There needs to be a distinction between those who do the investigating and those who decide upon the outcome
The GMC has now publicly acknowledged that there needs to be a distinction between those who do the investigating and those who decide upon the outcome. The Medical Practitioners Tribunal Service (MPTS), the panel that now makes decisions on the FTP cases, is to become a statutory committee of the GMC in order to enhance this separation.
But I am not sure whether this goes far enough – how can you be completely independent from an organisation that funds you and to whom your chair is accountable?
The GMC can appeal MPTS decisions – so far so democratic – but it’s not clear who will fund this. It’s also important to consider the impact the delays created by the new system will have on the doctor under investigation.
The GMC should start a review of practices and procedures that includes:
– a review of the time taken and the inherent delays in the process
– the separation of administrative and clinical incidents
– the separation of issues of conduct and ill health
– the training and competence of case assessors
– the development of a better balance between remediation.

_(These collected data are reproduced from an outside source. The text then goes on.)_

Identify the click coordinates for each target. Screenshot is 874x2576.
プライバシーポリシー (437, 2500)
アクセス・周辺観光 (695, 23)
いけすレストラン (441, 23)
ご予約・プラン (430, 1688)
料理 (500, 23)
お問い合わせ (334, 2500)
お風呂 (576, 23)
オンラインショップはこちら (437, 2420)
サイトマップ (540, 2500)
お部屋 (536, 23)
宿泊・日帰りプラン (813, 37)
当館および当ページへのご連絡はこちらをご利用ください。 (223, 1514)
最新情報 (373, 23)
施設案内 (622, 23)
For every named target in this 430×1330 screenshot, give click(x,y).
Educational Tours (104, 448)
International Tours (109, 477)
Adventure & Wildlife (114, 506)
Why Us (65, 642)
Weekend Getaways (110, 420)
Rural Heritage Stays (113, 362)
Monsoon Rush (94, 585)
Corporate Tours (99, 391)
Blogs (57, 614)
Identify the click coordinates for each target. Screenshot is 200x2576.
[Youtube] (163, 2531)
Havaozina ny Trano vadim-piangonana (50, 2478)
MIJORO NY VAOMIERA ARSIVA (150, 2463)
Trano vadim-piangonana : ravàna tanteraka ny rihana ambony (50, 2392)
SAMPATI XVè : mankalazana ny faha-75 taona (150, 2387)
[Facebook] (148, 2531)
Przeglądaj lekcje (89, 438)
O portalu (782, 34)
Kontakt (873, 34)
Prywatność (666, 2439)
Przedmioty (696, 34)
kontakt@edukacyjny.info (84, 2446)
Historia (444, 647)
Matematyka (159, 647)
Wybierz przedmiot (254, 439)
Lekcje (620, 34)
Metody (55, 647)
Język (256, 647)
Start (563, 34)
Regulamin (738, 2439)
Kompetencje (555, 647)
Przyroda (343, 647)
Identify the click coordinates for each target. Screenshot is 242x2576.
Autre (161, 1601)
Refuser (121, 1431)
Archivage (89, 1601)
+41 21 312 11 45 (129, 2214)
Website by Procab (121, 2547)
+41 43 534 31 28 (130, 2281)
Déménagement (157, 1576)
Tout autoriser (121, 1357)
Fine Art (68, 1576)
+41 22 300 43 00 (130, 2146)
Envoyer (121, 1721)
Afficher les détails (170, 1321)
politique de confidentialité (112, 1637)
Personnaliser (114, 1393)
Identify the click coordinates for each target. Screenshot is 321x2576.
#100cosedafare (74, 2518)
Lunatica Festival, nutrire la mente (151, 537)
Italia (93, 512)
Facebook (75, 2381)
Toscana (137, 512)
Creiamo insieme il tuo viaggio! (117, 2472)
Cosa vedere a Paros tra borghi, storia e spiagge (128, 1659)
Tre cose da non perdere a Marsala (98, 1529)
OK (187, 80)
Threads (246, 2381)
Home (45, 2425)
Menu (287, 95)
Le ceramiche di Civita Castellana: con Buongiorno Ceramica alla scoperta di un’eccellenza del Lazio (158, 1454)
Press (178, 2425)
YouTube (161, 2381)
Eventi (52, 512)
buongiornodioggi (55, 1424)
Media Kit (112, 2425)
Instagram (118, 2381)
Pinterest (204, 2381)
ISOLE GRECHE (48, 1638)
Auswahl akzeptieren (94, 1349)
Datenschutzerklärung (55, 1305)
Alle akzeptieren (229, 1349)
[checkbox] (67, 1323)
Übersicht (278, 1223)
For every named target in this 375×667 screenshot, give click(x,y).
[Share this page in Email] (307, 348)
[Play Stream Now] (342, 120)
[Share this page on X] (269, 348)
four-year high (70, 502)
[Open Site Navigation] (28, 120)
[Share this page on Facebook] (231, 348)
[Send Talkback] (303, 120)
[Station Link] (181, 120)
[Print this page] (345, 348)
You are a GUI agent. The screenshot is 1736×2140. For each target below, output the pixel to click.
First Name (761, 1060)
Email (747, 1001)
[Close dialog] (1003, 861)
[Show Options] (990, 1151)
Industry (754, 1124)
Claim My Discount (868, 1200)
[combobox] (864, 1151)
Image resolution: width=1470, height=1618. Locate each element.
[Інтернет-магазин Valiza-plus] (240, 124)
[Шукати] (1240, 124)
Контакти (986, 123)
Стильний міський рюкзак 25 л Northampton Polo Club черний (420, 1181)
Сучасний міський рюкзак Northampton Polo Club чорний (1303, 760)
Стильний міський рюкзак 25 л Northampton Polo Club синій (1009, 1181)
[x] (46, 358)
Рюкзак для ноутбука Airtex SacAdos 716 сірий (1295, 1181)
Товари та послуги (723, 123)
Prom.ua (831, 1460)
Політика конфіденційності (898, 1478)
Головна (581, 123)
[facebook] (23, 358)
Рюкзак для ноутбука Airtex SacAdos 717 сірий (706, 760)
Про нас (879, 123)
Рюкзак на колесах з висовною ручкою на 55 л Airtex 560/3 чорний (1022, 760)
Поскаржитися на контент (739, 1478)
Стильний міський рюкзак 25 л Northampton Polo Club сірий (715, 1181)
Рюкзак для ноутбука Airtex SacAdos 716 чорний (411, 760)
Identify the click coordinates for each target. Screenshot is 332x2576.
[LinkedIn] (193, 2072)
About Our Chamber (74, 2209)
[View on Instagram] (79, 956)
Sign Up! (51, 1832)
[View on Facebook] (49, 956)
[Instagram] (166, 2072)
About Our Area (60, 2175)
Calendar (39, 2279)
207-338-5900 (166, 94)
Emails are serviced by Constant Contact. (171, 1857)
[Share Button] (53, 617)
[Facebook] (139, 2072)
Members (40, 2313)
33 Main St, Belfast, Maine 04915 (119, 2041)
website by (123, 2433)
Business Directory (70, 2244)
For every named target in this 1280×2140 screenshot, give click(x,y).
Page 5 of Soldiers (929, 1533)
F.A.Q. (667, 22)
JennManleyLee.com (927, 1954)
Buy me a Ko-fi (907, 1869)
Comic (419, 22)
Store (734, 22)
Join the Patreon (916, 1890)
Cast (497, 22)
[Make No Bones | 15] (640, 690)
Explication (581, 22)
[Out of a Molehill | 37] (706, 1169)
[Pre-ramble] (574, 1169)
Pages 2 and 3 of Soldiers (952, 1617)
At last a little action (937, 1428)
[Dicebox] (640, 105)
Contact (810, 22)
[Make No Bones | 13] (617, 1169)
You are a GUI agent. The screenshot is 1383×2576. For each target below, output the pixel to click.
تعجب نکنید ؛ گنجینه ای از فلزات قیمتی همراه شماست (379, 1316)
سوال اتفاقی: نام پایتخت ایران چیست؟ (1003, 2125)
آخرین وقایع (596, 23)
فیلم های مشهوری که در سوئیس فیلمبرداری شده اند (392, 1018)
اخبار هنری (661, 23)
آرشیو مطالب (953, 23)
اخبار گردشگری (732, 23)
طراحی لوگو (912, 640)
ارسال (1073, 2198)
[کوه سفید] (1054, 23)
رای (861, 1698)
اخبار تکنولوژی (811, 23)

I also asked the GMC to publish a clear explanation of which types of procedures are applied to each type of complaint and called for it to audit the impact of investigations on individual doctors and include how sanctions affect a doctor’s career.
Around one in 28 of us every year can expect to be referred to the GMC – this is equivalent to at least one a week in a large NHS Trust. We all know of a colleague, if not ourselves, who has been referred to the GMC so either firsthand or secondhand we all know it’s not going to be a good experience. Doctors feel that speaking out about the delays, uncertainty, inconsistency and stress caused by the investigation will have some sort of adverse comeback. The frustration described by doctors is often echoed by patients who raise concerns about how they feel about the process, which demonstrates that this is not productive for doctors or patients.
No one is arguing against regulation but we need a system that is fair, consistent, transparent and not unnecessarily long. Only a system that is sensitive and supportive can improve the health of doctors and their patients.
Professor Clare Gerada is the medical director of the NHS Practitioner Health Programme (PHP) and former chair of the RCGP.